CRISPR allows scientists to easily add in or delete small bits of DNA in order to either remove troubling traits or alter a gene to particular specifications. Similar to the U.S. study, the China study aims to use CRISPR to delete a gene that plays a role in allowing cancer to spread. The researchers plan to remove T cells from the blood of lung cancer patients whose disease has aggressively spread, then delete a particular gene for a molecule called PD-1. The PD-1 molecule helps cancer spread by acting as a receptor for molecules from tumors that allows the cancerous genes to slop into a T-cell and turn it off—effectively killing the cell's ability to fight off cancer.


The researchers will edit the PD-1 gene in the lab, and then, once certain that only the PD-1 genes had been affected by the CRISPRing process, they will infuse the edited cells back into the patients' blood streams, hopefully transformed into cancer-fighting machines. The initial trial will include 10 patients, receiving different doses of the edited cells.

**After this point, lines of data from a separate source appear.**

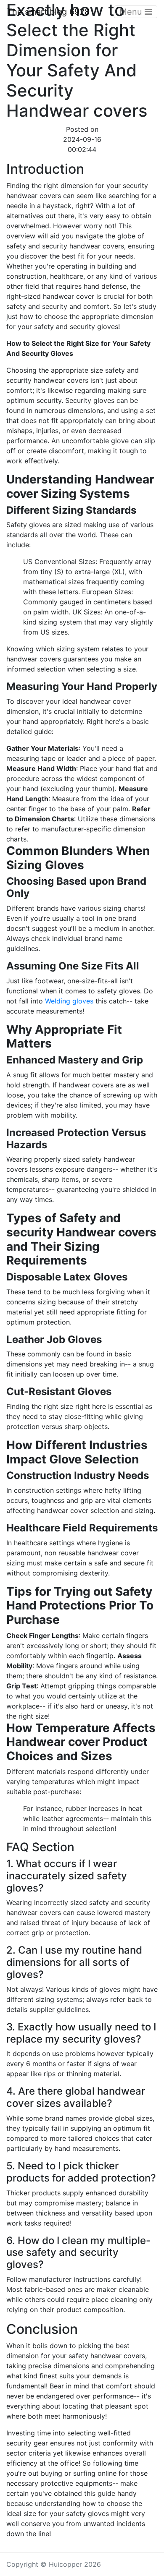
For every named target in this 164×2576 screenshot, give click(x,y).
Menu (132, 12)
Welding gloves (69, 1001)
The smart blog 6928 (48, 12)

Drugs that produce a similar effect suggest that turning the body's immune system into weapons that attack tumors may very well work. Last year, the Food and Drug Administration approved two drugs for the same type of lung cancer that researchers plan to treat based on studies showing that blocking PD-1 can indeed effectively allow T-cells to attack tumors.

In the U.S. study, scientists plan to instead treat patients diagnosed with myeloma, melanoma, and sarcoma, removing patients’ T cells from their bodies and using CRISPR to snip out two genes in the cells that they hope will allow them to more effectively attack and kill tumor cells. Another U.S. study slated for 2017 plans to use the gene-editing technique to treat a rare form of blindness.

But gene-editing research has moved at a much faster pace in China, where there are fewer regulations to interfere. Last year, in a controversial experiment, scientists there became the first to use CRISPR to edit human embryos.


The human trials will not just provide answers to the question of whether this gene editing technology might be used to cure certain kinds of cancer. Scientists also seek to find answers to how safe and useful CRISPR is for treating humans in general. CRISPR offers incredible power to change the very makeup of our genetics. But it is also unknown what consequences might come with such genetic cutting and pasting.